It is considered better to parse HTML with a proper DOM parser than to use regular expressions on it, so I'll give that solution first:
1. With DOMDocument
Use DOMDocument in combination with DOMXPath for this.
Here is code that only gets the content of the third column, which contains date/times:
$doc = new DOMDocument();
$doc->loadHTML($html);
$xpath = new DOMXPath($doc);
$elements = $xpath->query('//td[3]');
$matches = array_map(function($td) {
return $td->textContent;
}, iterator_to_array($elements));
This code will do an XPath query, finding td elements in the given HTML, that are the third child of their respective parent (tr), and then it maps the text content of each found td into an array.
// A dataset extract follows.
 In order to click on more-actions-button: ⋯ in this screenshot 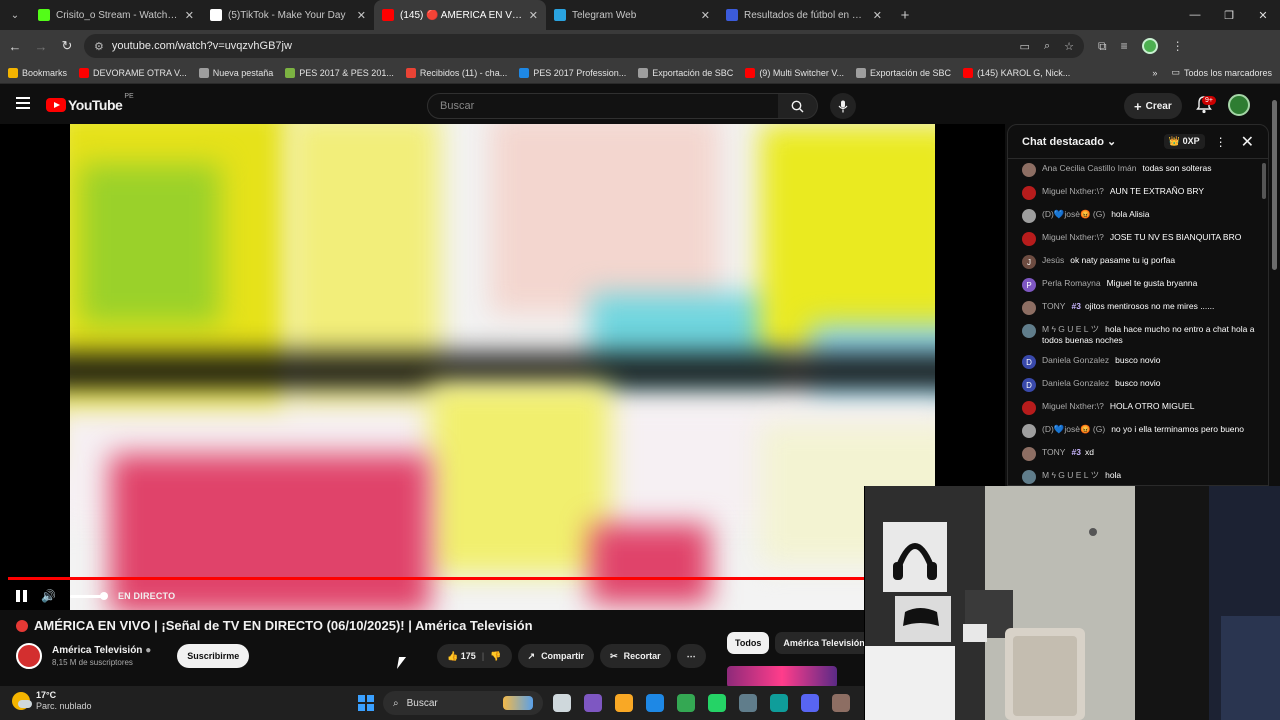, I will do `click(691, 656)`.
If the $html variable has this string:
<table width="100%" border="0" cellspacing="0" cellpadding="0" id="facturas">
<tr>
<td align="center">13.44.333-3</td>
<td align="center">asdf3</td>
<td align="center">15/01/2016 00:22:16</td>
<td align="center">$ 1531</td>
</tr>
<tr>
<td align="center">13.333.333-3</td>
<td align="center">asdf3</td>
<td align="center">16/01/2016 00:22:16</td>
<td align="center">$ 1531</td>
</tr>
<tr>
<td align="center">13.333.333-3</td>
<td align="center">asdf3</td>
<td align="center">11/01/2015 00:22:16</td>
<td align="center">$ 1531</td>
</tr>
</table>
Then $matches will be the following array:
array (
'15/01/2016 00:22:16',
'16/01/2016 00:22:16',
'11/01/2015 00:22:16',
)
See the code run with output on eval.in.
Some alternative XPath queries:
If the $html could have other tables, you should limit the search to the table of interest, e.g. with id equal to facturas:
//*[@id="facturas"]//td[3]
To make sure each matched td has the align attribute set to "center":
//td[@align="center"]
To find elements that have a specific text, like "/2016":
//td[contains(., "/2016")]
2. With a Regular Expression
Although not advised, you could use a regular expression.
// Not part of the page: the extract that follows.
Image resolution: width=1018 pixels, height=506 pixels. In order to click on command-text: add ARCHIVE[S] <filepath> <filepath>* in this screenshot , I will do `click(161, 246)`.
If you still want to go for this, then use this code:
preg_match_all("/<td[^>]*\>\s*(\d\d\/\d\d\/\d{4}\b[^<]*)<\/td\s*>/mis",
$html, $matches);
This will match td elements that contain a value that starts with text in the format "99/99/9999" (9 can be any digit).
Now $matches will be:
array (
0 =>
array (
0 => '<td align="center">15/01/2016 00:22:16</td>',
1 => '<td align="center">16/01/2016 00:22:16</td>',
2 => '<td align="center">11/01/2015 00:22:16</td>',
),
1 =>
array (
0 => '15/01/2016 00:22:16',
1 => '16/01/2016 00:22:16',
2 => '11/01/2015 00:22:16',
),
)
See the code run with output on eval.in
But note that in general text in HTML can have entities like >
(can be solved with html_entity_decode), or td elements can have <br>
or other tags inside them (can sometimes be solved with strip_tags), or tag attributes can have values that contain HTML, which could trick the regular expression. The same goes for script tags, which may have JavaScript that contains HTML strings in variables.
These are just examples. The list of things that can make such a regular expression go wrong is long. All of this is never a problem when using the DOM parser, but with regular expressions it is near impossible to get the right for all possible cases.
Solution 1 is therefore the one to go for.